GOAL:
Please write out each of the following rows word for word, keeping their order and line breaks.

--- --- ---

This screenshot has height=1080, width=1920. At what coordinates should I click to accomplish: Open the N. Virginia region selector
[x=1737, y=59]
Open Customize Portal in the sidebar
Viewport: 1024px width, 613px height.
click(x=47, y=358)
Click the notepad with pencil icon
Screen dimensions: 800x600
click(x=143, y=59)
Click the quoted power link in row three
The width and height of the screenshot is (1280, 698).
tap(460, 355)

--- --- ---

TASK SOLUTION:
This screenshot has height=1080, width=1920. At what coordinates should I click to accomplish: Open the N. Virginia region selector
[x=1737, y=59]
Open Customize Portal in the sidebar
Viewport: 1024px width, 613px height.
click(x=47, y=358)
Click the notepad with pencil icon
Screen dimensions: 800x600
click(x=143, y=59)
Click the quoted power link in row three
The width and height of the screenshot is (1280, 698).
tap(460, 355)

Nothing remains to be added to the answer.